Fazit: Erl in Tirol ist eine Reise wert. Die Natur ist atemberaubend schön. Die 1500-Seelen-Gemeinde hat ein hervorragendes Gasthaus: das Gasthaus und Hotel Dresch der Familie Anker, in dem man phantastisch und zu fairen Preisen nach den langen Ring-Abenden speisen kann. Aber das Motto der Tiroler Festspiele Erl – „Wilder Kaiser statt Grüner Hügel“ – ist ein wenig übertrieben – zumindest bei diesem „Ring des Nibelungen“ 2017: Wer richtig guten Wagner hören möchte, ist in Bayreuth, Wien, München, Berlin und Dresden besser aufgehoben als in Erl.

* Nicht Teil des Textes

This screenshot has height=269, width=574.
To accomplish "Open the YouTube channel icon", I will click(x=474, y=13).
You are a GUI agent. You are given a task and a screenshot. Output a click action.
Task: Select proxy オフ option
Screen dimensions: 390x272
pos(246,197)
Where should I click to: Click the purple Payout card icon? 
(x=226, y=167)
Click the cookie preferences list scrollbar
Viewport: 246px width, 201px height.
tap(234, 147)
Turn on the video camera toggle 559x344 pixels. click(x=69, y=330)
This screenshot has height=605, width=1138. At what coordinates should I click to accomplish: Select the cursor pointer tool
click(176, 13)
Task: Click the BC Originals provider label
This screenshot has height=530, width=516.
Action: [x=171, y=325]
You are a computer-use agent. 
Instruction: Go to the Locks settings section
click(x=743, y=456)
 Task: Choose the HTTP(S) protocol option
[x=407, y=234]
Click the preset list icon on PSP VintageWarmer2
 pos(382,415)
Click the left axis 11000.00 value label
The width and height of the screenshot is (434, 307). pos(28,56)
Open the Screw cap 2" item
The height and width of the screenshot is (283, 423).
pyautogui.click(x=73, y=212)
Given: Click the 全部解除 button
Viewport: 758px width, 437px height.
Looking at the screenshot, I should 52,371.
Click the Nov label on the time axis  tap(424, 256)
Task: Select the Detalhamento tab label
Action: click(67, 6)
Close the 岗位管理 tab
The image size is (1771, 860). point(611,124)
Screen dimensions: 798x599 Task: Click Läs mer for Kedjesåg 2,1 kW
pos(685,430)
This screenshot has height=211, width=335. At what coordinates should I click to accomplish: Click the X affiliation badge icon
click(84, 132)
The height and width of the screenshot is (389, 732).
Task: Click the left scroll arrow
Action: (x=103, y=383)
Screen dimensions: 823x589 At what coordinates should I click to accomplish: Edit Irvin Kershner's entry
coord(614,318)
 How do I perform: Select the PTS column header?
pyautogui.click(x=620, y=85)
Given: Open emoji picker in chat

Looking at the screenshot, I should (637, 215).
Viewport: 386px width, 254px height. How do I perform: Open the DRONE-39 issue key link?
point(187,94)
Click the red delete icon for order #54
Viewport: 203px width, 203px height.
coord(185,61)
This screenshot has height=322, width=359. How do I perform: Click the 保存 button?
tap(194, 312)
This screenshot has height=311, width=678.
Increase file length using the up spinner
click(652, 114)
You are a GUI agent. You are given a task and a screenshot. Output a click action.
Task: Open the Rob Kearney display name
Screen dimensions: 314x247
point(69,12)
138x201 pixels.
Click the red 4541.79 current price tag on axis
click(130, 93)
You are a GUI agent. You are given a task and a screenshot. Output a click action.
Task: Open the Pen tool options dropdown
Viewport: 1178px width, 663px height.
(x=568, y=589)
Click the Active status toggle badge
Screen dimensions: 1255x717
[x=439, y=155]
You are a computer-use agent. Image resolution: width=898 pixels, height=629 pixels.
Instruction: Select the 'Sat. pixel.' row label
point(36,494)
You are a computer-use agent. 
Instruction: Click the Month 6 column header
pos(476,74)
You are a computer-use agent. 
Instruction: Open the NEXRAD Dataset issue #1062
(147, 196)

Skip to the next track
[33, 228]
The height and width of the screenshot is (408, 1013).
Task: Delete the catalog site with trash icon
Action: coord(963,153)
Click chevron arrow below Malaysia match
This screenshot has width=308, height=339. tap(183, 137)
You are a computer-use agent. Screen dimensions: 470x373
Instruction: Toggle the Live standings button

Andreas Schmidt, 18. Juli 2017,
klassik-begeistert.de
klassik-begeistert.at

 

 

2 Gedanken zu „Richard Wagner, Der Ring des Nibelungen,
Tiroler Festspiele Erl Sommer 2017“

  1. „Jeder Klassik-Freund sollte mindestens einmal in seinem Leben den ‚Ring des Nibelungen‘ gehört haben.“

    Dann wird es wohl Zeit! Obwohl Wagner nun wirklich nichts ist für Neulinge der Klassik-Szene. Um ehrlich zu sein wage ich mich nach nun ca. 4 Jahren zum ersten mal an Wagners Opern ran. Genau gesagt an den „Ring“. Ohne Basishintergrundwissen bestimmt nicht empfehlenswert. Gut weitergeholfen hat mir eine 4-teilige Serie zu je 90 Minuten. Der Pianist Stefan Mikisch führt sehr enthusiastisch durch alle vier „Ring“-Opern. Zusammen mit dem Dirigenten Christian Thielemann und weiteren Personen. Prädikat EMPFEHLENSWERT! Vor allem für Anfänger (siehe youtube-link).
    Jürgen Pathy

    Teil 1 "Rheingold" https://www.youtube.com/watch?v=S0yBURu6WdM
    Alle Teile: https://www.youtube.com/watch?v=S0yBURu6WdM&list=PLDUGgd-2M4RyeELv3k6wv1e56mHVX6cV8

    1. Warum ist Wagner so „gefährlich“ für die Stimme? Liegt es daran dass ständig im oberen Frequenzbereich gesungen werden muss? Ohne viel Schonung. Ohne dazwischen die Stimme regelmäßig mit tieferen Tönen entspannen zu können? War sich Richard Wagner dessen bewusst?